┌─ Material to process

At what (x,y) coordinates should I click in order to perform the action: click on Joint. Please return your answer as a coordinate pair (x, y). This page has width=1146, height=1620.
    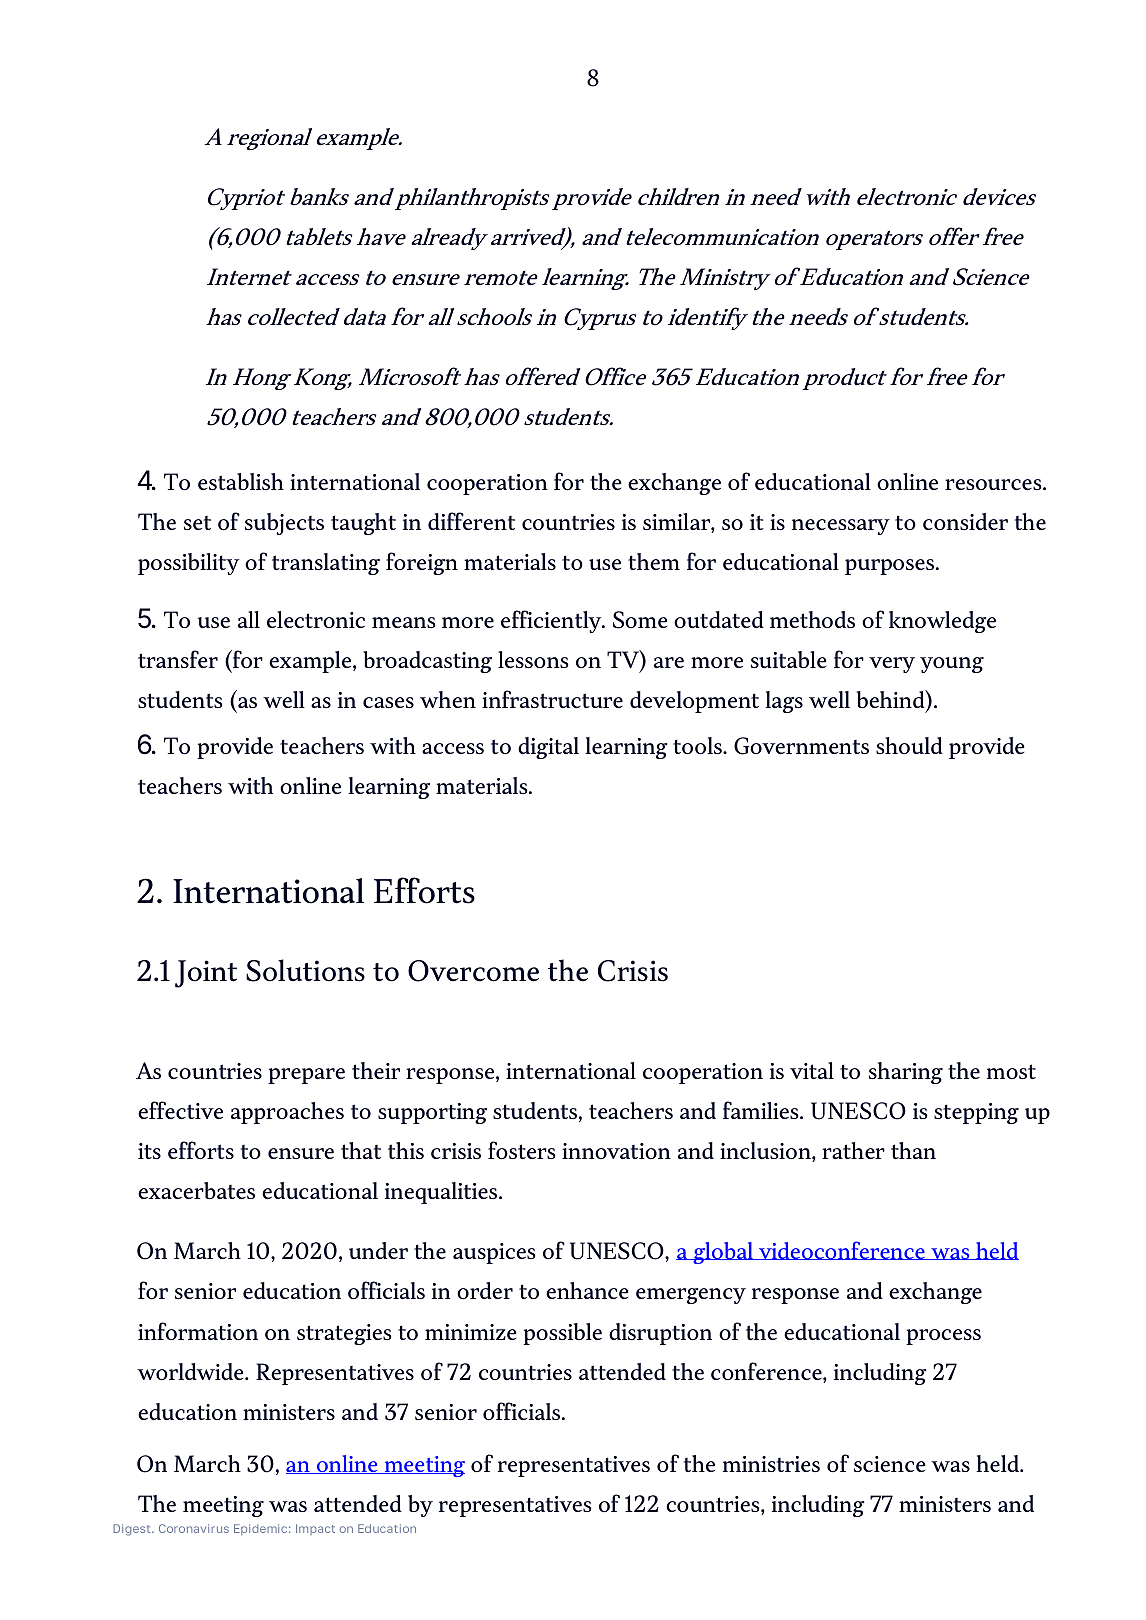
    Looking at the image, I should click on (206, 974).
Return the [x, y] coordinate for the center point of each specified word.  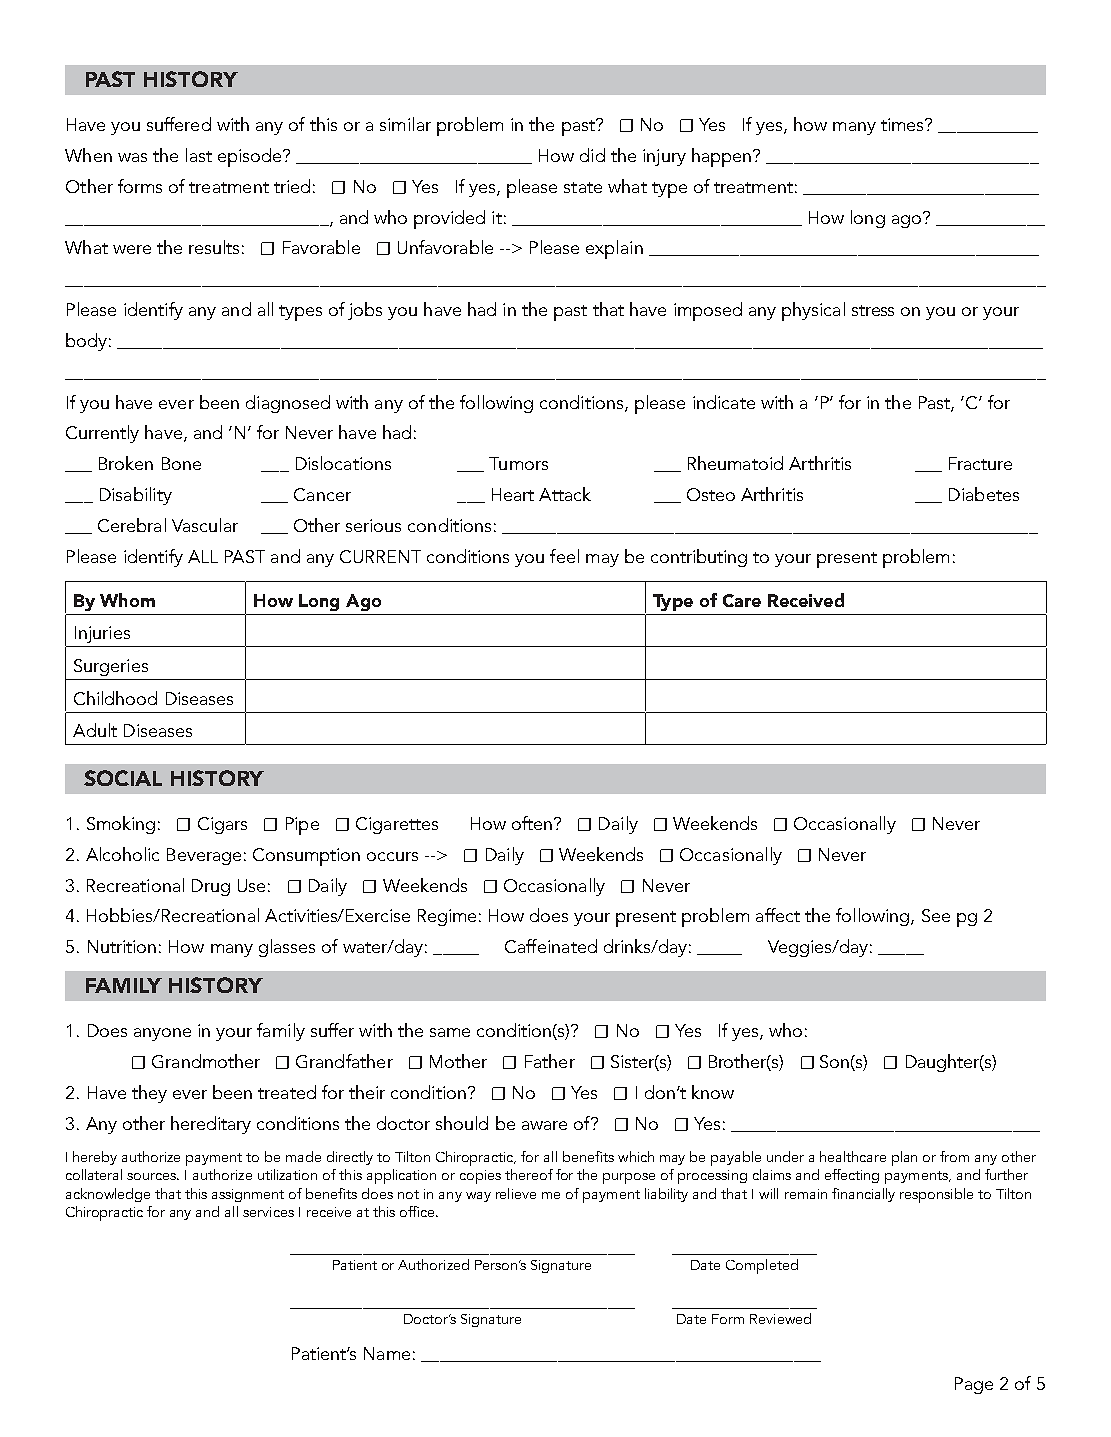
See [936, 915]
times [903, 124]
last [199, 155]
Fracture [980, 463]
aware [544, 1125]
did [592, 155]
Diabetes [984, 494]
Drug [211, 887]
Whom [127, 600]
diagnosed [288, 404]
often [532, 823]
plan [904, 1158]
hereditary [211, 1125]
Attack [565, 494]
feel [564, 556]
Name [387, 1353]
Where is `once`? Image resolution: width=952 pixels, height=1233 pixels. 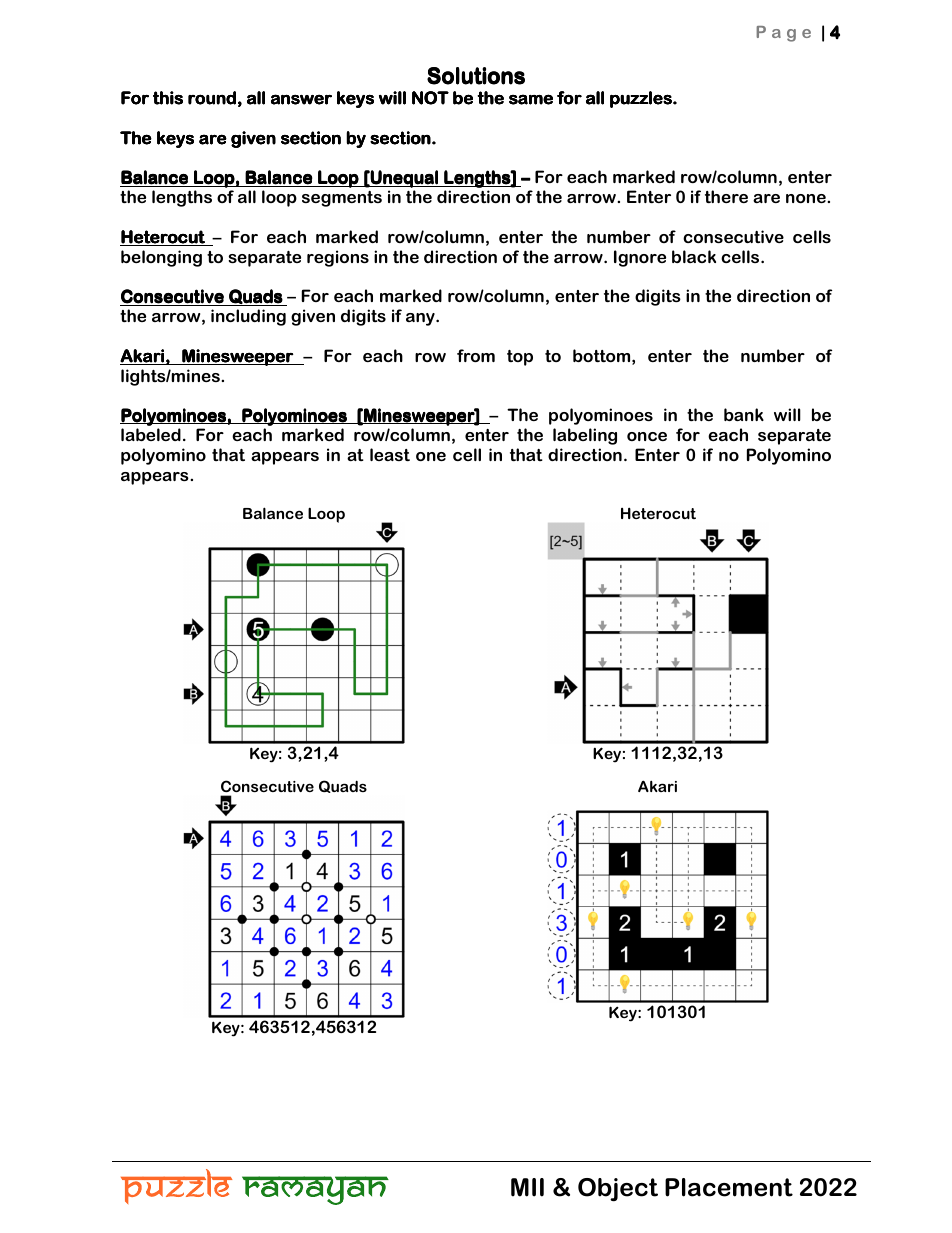 once is located at coordinates (647, 436).
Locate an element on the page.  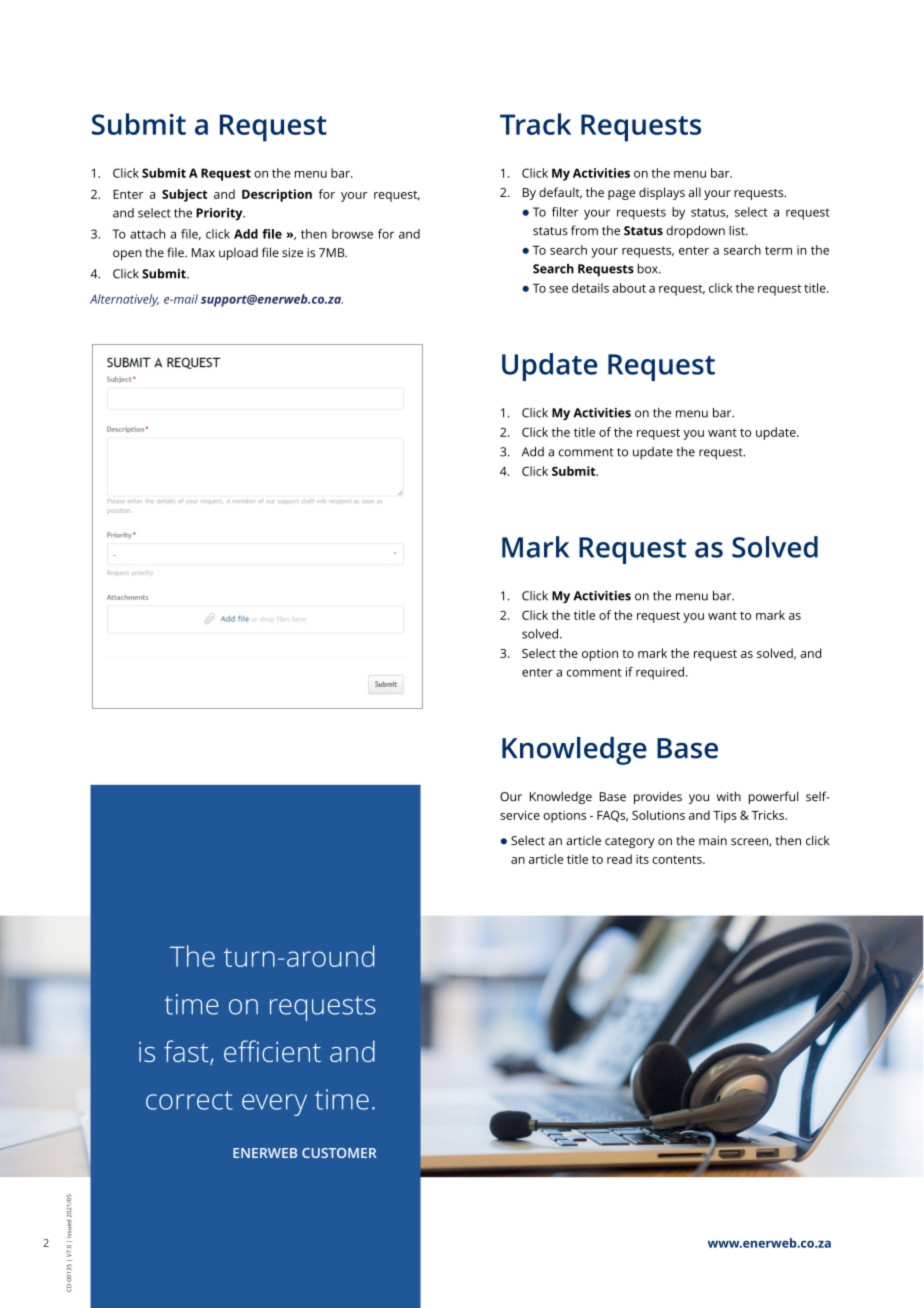
Track is located at coordinates (535, 124).
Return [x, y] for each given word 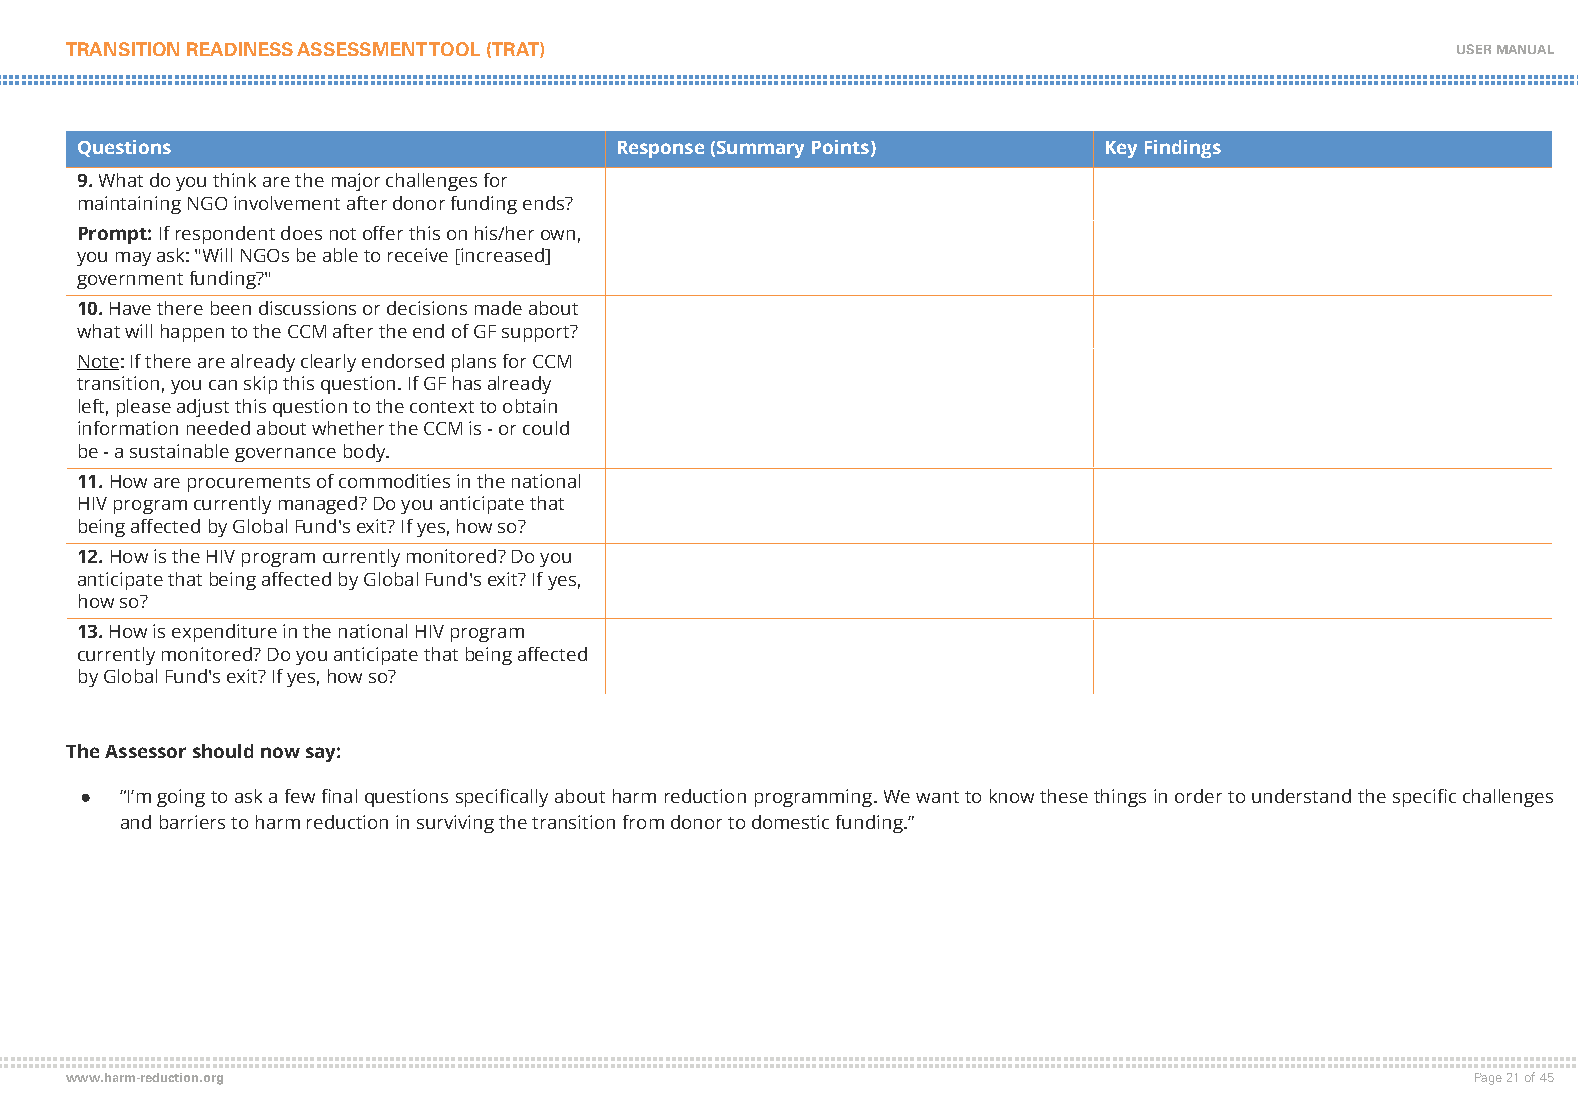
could [546, 428]
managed [319, 505]
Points [840, 147]
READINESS [240, 49]
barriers [192, 822]
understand [1301, 796]
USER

└─

Copy out the records exactly, from the very start down to and including the line that contains "diagnosed [288, 404]", and leave the pictures out of your copy.

At what (x,y) coordinates should I click in order to perform the action: click on Joint. Please return your answer as a coordinate pair (x, y). This page has width=1146, height=1620.
    Looking at the image, I should click on (206, 974).
Return the [x, y] coordinate for the center point of each specified word.  
See [936, 915]
times [903, 124]
last [199, 155]
Fracture [980, 463]
aware [544, 1125]
did [592, 155]
Diabetes [984, 494]
Drug [211, 887]
Whom [127, 600]
diagnosed [288, 404]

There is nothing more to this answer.